Integrating this approach with the Pomodoro and/or Getting Things Done principles, whenever I find myself repeating, er, myself, I’ll stop and add that sequence as appropriate, usually as a change to either my Emacs environment or my shell (Z shell) setup. It might be a bit of a distraction, diverting my attention for a minute or two, but the benefit is that I can begin using the new shortcut immediately. In fact, to enforce the new shortcut, if I accidentally use the equivalent long sequence, I’ll back up (such as deleting the just-typed characters) and use the new shortcut instead. This helps to erase the old muscle memory and enforce good, new habits.
YASnippet is especially valuable in automatically generating the boilerplate so much required by programming languages, especially Java.
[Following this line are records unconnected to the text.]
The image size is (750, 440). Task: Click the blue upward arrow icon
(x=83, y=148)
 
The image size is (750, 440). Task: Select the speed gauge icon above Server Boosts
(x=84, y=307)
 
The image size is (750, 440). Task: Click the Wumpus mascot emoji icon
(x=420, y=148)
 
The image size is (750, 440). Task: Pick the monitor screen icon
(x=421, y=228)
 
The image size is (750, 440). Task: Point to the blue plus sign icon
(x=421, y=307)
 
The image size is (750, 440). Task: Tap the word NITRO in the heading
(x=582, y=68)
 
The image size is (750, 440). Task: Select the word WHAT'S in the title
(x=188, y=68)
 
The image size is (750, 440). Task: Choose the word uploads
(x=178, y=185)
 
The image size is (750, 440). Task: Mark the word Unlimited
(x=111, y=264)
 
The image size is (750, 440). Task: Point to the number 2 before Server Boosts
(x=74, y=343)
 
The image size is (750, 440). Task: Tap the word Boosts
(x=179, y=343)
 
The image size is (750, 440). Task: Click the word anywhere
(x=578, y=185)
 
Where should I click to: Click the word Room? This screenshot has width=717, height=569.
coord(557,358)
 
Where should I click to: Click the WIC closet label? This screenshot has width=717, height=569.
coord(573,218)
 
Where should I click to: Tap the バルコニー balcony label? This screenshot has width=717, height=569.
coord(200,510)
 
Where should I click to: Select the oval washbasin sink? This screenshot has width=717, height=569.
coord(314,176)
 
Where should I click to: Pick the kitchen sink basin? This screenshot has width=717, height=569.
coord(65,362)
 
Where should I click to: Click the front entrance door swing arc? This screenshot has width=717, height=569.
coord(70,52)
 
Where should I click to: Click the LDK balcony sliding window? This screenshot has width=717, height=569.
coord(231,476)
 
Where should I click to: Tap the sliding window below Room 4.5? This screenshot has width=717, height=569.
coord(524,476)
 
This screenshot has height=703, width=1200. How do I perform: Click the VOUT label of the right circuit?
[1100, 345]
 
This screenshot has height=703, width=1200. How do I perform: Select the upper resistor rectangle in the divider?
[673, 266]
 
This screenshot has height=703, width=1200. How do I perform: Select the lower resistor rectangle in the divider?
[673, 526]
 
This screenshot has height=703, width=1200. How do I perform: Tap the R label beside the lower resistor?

Even Ruby has its own overhead, and I recently heard (I’m about eight months behind) on a Ruby Rogues podcast that essentially if a Ruby programmer is actually typing “end”, then their environment is not adequately customized. I’d add that the same would apply to curly braces in Java and other C-derived languages.
A rule of thumb I’ve read is to add one script per day, and I’d advise the same for one’s editor, whether it be Emacs or any other powerful editor that can be customized, as virtually of them can be now. PragProg now has a new Vim book, Practical Vim. I don’t know of an equivalent book for Emacs, but it seems that there would be a market for it.